[Task inputs]
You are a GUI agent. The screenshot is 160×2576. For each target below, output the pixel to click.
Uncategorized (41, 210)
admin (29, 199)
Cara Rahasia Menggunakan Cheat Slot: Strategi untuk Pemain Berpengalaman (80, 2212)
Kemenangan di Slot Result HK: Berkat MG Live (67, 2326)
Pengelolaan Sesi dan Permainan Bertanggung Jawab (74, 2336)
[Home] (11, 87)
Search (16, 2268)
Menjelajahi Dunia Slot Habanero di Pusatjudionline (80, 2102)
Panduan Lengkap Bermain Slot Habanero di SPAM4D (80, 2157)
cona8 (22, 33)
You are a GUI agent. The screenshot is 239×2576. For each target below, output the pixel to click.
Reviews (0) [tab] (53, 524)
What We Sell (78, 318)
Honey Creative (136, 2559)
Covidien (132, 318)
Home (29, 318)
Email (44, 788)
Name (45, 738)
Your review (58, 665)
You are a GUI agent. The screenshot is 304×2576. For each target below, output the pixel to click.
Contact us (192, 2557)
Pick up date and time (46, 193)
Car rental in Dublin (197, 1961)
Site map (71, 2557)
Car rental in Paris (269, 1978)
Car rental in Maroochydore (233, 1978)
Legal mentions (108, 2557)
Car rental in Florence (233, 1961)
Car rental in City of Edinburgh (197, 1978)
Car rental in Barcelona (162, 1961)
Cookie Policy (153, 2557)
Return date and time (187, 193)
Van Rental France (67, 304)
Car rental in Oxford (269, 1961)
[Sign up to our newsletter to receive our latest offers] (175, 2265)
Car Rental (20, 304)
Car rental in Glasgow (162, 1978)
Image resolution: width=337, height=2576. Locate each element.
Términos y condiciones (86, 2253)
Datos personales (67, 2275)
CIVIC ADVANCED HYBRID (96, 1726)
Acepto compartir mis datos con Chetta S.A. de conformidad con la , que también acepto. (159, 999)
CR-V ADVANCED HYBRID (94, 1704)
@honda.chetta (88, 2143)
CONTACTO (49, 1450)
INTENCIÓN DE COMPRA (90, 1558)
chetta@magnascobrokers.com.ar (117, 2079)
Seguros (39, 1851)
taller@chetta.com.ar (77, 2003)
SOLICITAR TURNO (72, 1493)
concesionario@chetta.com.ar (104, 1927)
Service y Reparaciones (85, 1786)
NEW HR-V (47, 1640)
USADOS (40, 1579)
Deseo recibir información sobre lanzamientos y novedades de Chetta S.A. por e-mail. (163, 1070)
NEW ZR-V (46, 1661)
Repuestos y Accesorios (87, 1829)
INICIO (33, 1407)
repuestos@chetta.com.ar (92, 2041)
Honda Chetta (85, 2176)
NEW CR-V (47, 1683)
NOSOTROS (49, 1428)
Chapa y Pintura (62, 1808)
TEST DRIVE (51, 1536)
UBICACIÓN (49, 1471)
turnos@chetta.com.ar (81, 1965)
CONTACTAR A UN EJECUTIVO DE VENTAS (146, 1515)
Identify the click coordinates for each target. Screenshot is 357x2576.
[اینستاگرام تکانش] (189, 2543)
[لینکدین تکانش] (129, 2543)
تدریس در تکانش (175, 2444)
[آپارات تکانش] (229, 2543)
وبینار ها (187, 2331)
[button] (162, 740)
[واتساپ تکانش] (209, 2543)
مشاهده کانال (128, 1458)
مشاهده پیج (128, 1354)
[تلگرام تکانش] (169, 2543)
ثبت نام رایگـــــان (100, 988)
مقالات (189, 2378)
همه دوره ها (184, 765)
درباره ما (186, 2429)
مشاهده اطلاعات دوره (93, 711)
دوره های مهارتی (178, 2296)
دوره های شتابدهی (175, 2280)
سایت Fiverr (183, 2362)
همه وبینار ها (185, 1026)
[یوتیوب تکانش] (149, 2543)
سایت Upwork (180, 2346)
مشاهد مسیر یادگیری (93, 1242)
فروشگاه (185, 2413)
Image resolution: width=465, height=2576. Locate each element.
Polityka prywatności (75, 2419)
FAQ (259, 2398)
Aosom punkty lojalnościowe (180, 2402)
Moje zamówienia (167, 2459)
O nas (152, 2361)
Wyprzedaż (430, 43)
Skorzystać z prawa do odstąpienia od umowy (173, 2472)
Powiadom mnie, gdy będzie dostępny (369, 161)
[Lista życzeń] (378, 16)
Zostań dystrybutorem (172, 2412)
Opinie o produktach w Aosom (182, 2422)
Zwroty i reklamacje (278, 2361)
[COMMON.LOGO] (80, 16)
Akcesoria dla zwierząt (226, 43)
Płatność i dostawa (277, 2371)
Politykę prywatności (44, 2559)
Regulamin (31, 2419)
[/Task inputs]
▶ _What needs to be done_:
Of all the entries above, repeat only the lines from the line that has "[لینکدین تکانش] (129, 2543)" to the line that has "دوره های مهارتی (178, 2296)", both lines included, exactly.

▶ _Answer below_:
[لینکدین تکانش] (129, 2543)
تدریس در تکانش (175, 2444)
[آپارات تکانش] (229, 2543)
وبینار ها (187, 2331)
[button] (162, 740)
[واتساپ تکانش] (209, 2543)
مشاهده کانال (128, 1458)
مشاهده پیج (128, 1354)
[تلگرام تکانش] (169, 2543)
ثبت نام رایگـــــان (100, 988)
مقالات (189, 2378)
همه دوره ها (184, 765)
درباره ما (186, 2429)
مشاهده اطلاعات دوره (93, 711)
دوره های مهارتی (178, 2296)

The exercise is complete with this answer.